If you compare how dramatic content is edited in game cutscenes, or even interactive dramas such as “Heavy Rain” with TV and film, you’ll notice some obvious differences. In this blog I note the closer parallels of cutscenes to high turnover TV.

Pascal Langlois, Blogger

November 15, 2010

3 Min Read

If you compare how dramatic content is edited in game cutscenes, or even interactive dramas such as “Heavy Rain” with TV and film, you’ll notice some obvious differences. Of course there are differences - different media, right?

Well visual story-telling is visual story-telling, and most of the same rules apply equally to game and film alike, when it comes to dramatic content.


Whereas the mise-en-scene and the world architecture in games lends itself to comparisons with film, the dramatic content has more parallels with high turnover TV serials.  Think of Law & Order, 24, Star Trek for example.

Both high turnover TV and capture based Dramatic Content (DC) cannot afford to waste time, but for rather different reasons; TV because the schedule is so tight and budgets are limited, and game because each second of capture is expensive, both in terms of initial shoot and post animation days.

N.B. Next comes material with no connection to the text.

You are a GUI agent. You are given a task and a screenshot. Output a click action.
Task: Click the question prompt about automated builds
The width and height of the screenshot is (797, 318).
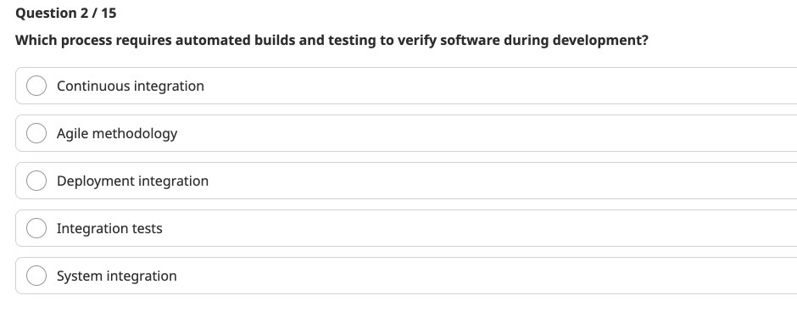point(332,40)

You could argue this applies to film, too, but making things look good on the big screen normally demands a different pace.

Cutscenes serve a variety of purposes, but up there at the top is narrative exposition; telling the player what they need to know to achieve the next goal, with an attendant effort to make dramatic sense of this. Up there on the list, too, is the desire to  make the player feel an attachment to the character, by adding some character depth.

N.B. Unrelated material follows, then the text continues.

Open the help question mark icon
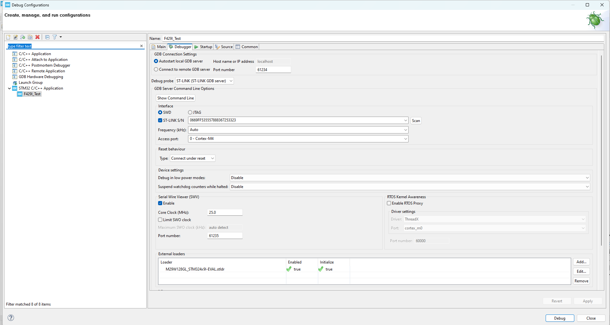Screen dimensions: 610x325 11,318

In TV around 30% of any scene is a reaction shot.  Not a shot on what’s being said, but the reaction to what’s being said.  That’s where a large part of the character’s emotional story lies. This is particularly true in high turnover TV, because there is little room for personal confessions, as the exposition takes precedence.  (Sometimes voice-overs are used instead to provide an outlet for the lead characters thoughts and feelings)

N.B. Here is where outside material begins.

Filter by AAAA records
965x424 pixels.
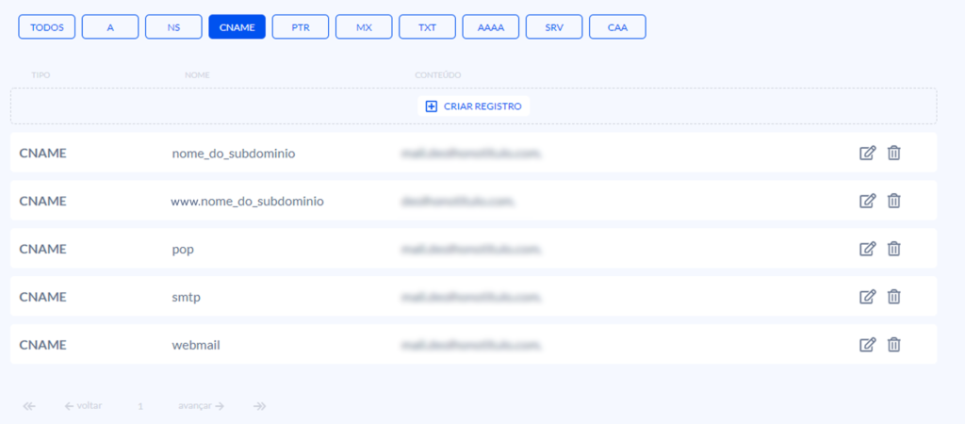coord(490,27)
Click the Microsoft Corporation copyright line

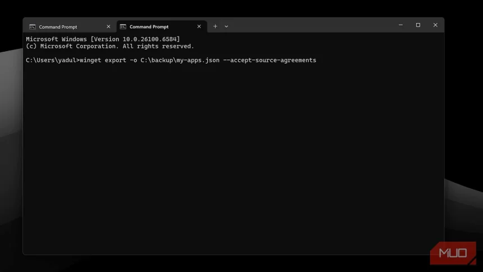[x=110, y=46]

In games, such high quality close ups of facial behaviours might seem financially indulgent, and un-necessarily time consuming. Alternatively, in bigger budgets, treating the collection of all the material for the scene like a film, might seem more ‘faithful’.

This results in either hugely expensive production, for a ‘high quality’ cutscene, or corner cutting, and ‘alternative’ editing, for an adequate exposition scene that lacks character. (see below Halo:Reach closing scene 1:04 onwards...)

Next time you watch a cutscene, count how many times the ‘camera’ reveals the reactions of the listener.  Compare this to how many times you see an obscured face, or the back of someone’s head as they watch the person talking? How about the number of times a scene cuts to a ‘wide shot’ when you’d rather see the person’s face to see what they’re thinking? Or perhaps you’re given that ‘look’, but its you that ‘gives’ an emotion to the character’s stony inexpressive face. I’ve seen this in a whole range of games from small budget, to Red Dead Redemption and Mafia II.

Perhaps animators are afraid of showing the stitches, which is always a risk with attention focussed on an expressive facial behaviour. Its as if concentrating on the talking character is the more forgiving option.

What we're missing...

But by missing out on reactions, we’re missing out on the opportunity to suggest another dramatic world, that exists alongside and underneath the text, complementing and filling out the dramatic narrative.  Surely there’s got to be another way to achieve this without needing the budget of a small country, or the skills of a MENSA magician.

I believe the solution will be a convergent one, and solutions like that can be challenging to accept if you’re attached to a certain way of doing things.  On Heavy Rain, I was both slightly worried, and slightly amazed at the creation of “kits”. It was the first of a few discomforts of being in a new media; having to accept the idea that things you’ve already ‘shot’ can be re-used time and again in different contexts.  This was something that eventually caught my imagination and turned things upside down, and led me to write blogs and post them on Gamasutra...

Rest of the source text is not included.